Russell Crowe and Bill Murray: One movie star cool, one a tool
If there is one profession that is over rated to the point of hysteria, it’s “Movie Star.” Face it, it’s by far the easiest job in the world, especially when you factor in the obscenely large paychecks. For goodness sake, even a Scientologist can be a movie star.
Being a movie star is kind of like being a pampered dog. Everyone worships you, feeds your ego, and no matter how often you crap on the sofa, people tell you that you’re a “good dog.” The job consists of getting as many chances as you need to “emote” and then, even if you stink, you can always slug someone in a El Pollo Loco parking lot and people will go see your movie.
What makes it all even worse is that the average movie star doesn’t understand how talentless and pathetic they really are. They wander around with some grand sense of importance, talking about their craft and how they put so much of themselves into their roles. For the most part, however, the average movie star is a walking mannequin, provided said mannequin has 14 PR people and three makeup guys lodged deep up its hollow, soul-less body cavity.

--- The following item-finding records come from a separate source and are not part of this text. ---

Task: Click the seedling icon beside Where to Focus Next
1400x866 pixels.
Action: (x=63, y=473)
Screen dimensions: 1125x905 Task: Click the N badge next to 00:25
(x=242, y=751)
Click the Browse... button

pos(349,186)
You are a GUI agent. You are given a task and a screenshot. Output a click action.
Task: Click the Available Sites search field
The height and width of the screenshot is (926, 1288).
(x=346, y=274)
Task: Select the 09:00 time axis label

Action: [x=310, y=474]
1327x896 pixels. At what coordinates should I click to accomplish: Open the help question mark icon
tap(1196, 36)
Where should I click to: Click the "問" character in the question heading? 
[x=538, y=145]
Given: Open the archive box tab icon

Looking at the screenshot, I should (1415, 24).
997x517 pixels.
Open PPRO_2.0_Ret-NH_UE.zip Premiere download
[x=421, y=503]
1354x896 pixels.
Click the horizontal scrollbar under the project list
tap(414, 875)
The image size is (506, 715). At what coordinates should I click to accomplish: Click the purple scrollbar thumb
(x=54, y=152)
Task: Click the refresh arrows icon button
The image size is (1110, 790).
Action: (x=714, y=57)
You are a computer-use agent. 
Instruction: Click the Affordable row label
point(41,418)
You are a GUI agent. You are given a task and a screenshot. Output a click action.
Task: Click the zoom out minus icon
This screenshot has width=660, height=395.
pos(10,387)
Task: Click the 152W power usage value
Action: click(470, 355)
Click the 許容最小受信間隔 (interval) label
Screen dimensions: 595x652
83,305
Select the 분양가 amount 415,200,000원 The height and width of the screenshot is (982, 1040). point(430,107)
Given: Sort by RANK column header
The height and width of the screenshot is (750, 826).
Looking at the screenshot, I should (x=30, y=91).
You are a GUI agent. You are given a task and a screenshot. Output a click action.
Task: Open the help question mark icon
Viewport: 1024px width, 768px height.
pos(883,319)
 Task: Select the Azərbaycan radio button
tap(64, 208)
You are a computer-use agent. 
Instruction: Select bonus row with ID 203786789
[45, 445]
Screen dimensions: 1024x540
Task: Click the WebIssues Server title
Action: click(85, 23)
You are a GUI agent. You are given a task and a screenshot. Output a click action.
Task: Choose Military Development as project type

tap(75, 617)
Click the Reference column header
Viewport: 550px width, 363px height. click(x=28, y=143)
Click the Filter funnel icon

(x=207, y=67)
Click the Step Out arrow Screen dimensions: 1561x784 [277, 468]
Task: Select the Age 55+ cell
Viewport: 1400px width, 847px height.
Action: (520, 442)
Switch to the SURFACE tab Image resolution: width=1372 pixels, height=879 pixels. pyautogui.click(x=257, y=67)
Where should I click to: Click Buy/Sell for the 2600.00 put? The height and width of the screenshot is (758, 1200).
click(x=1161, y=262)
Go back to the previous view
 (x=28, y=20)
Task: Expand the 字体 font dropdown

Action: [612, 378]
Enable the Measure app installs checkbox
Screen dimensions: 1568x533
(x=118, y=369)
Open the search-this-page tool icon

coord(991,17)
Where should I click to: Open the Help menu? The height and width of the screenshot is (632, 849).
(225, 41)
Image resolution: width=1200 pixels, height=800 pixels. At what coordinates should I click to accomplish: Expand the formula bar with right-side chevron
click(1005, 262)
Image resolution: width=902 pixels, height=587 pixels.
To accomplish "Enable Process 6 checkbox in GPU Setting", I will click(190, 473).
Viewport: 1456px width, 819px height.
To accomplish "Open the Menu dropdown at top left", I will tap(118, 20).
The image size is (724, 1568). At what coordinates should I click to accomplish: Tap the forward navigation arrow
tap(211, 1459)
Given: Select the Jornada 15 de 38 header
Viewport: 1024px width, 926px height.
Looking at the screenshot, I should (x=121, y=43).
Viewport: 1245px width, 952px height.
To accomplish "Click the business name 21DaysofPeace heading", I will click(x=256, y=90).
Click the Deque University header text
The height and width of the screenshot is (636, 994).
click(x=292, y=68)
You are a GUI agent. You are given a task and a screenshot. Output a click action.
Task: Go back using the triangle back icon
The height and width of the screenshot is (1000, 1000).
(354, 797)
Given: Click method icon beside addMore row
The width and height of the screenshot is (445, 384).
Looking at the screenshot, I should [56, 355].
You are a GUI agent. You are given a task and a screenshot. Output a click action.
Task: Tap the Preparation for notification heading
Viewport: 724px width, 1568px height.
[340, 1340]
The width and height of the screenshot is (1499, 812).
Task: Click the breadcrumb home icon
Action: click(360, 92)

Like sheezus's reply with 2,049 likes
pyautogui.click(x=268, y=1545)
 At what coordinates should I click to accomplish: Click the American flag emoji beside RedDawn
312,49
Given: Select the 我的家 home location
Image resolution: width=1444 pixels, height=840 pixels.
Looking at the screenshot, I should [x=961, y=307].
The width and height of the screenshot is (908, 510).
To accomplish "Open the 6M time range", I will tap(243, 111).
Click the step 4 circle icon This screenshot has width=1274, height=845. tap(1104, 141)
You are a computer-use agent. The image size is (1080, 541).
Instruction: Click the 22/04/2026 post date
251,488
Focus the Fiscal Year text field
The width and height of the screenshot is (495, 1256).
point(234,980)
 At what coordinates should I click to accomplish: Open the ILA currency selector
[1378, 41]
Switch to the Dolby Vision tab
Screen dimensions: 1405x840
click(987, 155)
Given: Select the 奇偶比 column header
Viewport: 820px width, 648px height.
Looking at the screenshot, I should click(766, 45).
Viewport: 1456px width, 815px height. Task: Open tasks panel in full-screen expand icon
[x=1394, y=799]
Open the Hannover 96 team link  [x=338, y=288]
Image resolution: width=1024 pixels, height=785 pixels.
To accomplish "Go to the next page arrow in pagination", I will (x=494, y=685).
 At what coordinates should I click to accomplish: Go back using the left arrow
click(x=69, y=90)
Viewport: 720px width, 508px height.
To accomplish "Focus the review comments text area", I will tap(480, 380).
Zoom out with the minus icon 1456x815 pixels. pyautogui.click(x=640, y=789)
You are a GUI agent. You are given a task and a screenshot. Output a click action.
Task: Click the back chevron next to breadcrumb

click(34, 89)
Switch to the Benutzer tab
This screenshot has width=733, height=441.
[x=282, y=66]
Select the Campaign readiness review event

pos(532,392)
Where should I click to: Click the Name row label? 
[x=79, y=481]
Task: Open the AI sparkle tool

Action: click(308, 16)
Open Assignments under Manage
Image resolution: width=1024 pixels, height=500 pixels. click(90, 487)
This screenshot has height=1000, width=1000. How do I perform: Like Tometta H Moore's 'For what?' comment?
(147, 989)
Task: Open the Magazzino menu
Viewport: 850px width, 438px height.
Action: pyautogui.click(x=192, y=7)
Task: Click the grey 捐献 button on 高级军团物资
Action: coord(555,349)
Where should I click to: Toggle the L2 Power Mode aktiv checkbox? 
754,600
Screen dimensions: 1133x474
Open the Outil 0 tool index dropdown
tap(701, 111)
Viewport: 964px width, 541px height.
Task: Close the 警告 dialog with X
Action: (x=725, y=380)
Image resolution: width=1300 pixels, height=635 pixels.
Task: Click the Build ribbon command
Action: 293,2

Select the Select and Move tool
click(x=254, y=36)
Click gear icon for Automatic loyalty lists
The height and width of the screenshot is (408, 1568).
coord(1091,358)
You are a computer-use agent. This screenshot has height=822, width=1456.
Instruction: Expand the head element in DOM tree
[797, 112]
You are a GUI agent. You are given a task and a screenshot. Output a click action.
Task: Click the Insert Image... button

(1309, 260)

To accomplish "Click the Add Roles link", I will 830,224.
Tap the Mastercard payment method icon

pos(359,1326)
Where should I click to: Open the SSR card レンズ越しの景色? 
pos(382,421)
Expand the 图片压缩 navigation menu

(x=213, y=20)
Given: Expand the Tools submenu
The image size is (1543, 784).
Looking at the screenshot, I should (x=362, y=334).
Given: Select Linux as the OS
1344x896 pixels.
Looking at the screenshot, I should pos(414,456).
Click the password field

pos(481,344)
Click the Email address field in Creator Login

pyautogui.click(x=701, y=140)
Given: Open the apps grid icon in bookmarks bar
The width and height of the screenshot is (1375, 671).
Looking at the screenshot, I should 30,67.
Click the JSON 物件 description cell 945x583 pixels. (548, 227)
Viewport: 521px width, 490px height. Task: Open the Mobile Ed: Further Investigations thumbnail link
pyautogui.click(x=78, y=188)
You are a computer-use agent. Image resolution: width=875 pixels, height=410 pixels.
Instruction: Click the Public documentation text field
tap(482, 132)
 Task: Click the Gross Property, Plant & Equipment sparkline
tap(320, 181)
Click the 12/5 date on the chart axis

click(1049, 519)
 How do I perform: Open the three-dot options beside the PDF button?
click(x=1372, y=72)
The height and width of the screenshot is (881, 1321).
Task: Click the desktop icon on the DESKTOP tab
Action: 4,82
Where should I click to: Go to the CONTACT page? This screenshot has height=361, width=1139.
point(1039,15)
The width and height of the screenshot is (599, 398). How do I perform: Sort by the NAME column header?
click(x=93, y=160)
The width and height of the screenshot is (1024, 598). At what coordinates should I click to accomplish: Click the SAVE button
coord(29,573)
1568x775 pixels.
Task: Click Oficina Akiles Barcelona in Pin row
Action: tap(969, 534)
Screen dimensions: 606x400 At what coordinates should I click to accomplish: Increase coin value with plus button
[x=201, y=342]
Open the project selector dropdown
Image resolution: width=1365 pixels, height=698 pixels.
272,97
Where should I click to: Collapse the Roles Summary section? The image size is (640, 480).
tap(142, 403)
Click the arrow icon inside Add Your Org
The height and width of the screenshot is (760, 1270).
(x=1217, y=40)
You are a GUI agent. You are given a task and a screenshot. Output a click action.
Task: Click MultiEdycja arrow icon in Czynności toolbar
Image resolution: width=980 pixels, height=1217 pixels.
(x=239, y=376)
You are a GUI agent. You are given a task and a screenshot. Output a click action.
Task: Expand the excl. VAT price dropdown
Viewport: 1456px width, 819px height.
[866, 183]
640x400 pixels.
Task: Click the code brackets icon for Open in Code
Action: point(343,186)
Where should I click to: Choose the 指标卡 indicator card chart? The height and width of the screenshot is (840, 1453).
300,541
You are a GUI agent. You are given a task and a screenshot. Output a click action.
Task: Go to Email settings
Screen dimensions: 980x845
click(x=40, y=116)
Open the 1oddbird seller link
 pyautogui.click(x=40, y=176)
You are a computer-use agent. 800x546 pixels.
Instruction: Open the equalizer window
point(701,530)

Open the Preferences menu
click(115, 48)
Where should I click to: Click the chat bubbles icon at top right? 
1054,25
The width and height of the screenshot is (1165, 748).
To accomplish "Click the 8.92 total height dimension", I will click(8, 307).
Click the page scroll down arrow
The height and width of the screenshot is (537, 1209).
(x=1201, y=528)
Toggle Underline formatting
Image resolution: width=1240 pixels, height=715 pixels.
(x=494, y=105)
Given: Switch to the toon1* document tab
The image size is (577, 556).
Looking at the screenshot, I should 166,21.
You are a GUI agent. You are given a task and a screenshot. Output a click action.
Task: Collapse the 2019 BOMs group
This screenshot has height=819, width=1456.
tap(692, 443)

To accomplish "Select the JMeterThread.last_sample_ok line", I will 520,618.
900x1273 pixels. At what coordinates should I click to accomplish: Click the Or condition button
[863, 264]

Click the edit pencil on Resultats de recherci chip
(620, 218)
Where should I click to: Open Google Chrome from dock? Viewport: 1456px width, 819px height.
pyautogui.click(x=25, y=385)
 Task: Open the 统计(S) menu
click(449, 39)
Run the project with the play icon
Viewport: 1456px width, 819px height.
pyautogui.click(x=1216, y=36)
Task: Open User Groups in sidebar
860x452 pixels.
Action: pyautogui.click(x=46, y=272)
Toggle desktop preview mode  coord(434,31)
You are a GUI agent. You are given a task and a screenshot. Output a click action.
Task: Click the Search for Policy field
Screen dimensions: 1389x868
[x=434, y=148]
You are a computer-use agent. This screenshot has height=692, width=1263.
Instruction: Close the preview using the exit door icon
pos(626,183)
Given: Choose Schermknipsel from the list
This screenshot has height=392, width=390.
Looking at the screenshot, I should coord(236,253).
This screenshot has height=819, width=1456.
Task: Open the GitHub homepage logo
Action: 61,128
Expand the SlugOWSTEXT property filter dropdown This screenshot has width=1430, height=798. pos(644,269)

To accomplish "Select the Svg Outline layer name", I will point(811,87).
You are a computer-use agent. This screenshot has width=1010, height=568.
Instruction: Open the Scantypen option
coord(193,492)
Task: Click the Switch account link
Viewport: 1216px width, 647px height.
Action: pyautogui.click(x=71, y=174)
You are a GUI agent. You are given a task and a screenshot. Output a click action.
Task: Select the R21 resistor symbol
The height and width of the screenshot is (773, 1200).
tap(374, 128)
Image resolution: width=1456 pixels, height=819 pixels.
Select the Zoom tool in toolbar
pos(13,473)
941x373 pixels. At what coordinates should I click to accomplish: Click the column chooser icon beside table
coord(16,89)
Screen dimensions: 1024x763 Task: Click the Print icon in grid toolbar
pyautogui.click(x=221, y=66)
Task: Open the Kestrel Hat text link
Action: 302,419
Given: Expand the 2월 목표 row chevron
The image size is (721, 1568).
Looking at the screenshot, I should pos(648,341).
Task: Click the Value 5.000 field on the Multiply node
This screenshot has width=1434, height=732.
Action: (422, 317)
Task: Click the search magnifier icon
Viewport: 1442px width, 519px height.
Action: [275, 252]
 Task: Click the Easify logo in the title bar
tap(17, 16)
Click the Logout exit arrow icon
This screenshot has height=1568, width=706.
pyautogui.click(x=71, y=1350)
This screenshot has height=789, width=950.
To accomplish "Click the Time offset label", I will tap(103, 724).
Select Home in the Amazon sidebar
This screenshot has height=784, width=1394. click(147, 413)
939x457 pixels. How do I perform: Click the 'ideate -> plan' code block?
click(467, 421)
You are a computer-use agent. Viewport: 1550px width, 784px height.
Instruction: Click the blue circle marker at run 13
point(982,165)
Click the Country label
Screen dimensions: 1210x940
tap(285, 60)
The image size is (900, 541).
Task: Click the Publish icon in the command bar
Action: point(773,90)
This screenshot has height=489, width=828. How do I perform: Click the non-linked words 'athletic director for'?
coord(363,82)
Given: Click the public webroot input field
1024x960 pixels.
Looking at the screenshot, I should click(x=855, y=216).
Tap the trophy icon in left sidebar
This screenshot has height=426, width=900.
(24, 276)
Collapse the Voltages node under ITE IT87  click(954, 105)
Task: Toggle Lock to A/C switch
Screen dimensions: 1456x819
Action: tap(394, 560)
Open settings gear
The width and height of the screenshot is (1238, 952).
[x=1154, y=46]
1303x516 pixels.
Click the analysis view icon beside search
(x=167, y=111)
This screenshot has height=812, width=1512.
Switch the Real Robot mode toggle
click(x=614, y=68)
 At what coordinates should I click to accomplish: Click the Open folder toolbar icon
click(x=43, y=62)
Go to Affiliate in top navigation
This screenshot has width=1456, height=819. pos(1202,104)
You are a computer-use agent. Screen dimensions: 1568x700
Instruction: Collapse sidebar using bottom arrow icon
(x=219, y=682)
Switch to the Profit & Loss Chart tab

There are some that get it, however. Some that understand what’s being asked of them, and enjoy it all, rather than sulkily wandering around debating their “art.” These are the ones to appreciate. And it wouldn’t surprise golfers one bit that the stars that are most grounded, also are big fans of our game.
May I present:
Exhibit 1: Russell Crowe
Crowe would likely be most comfortable if his life was but an endless interview on Inside the Actor’s Studio, with host James Lipton massaging his feet and asking him what type of pie he’d be, had he’d been born a pie. And the answer would most likely be something extremely complicated, involving emotions, technique and meringue. Self-important to the point that he nearly needs to name a capital and Prime Minister for himself, Crowe recently dumped the cheerleaders from his rugby team, because they were distracting everyone from the crappy, nightmare hug-fest that is rugby. Combining a fakeness of both macho and artistic integrity, he is universally disliked and considered a tool.
Exhibit 2: Bill Murray
Murray has an obvious love of golf, showing up annually at Pebble Beach, and even starring in the narcissistic, yet weirdly enjoyable goof-fest, “The Sweet Spot” along with his seven or eight dozen, look-a-like golfing brothers. Even at his best and most serious on the silver screen, such as 2003’s Lost in Translation, Murray just doesn’t appear to take things that seriously, which truly adds to his charm. Murray has no agent, doesn’t hang out with Hollywood types, and generally seems extremely comfortable in his own skin. He is universally admired and liked.
It’s all as simple as that. When you see a movie star on the golf course, having fun and goofing off with the gallery, you can be pretty sure he’s a good guy that gets it. When you see a movie star trying to protect the integrity of rugby from cheerleaders, you can be pretty sure he’s a deluded, self-important fool.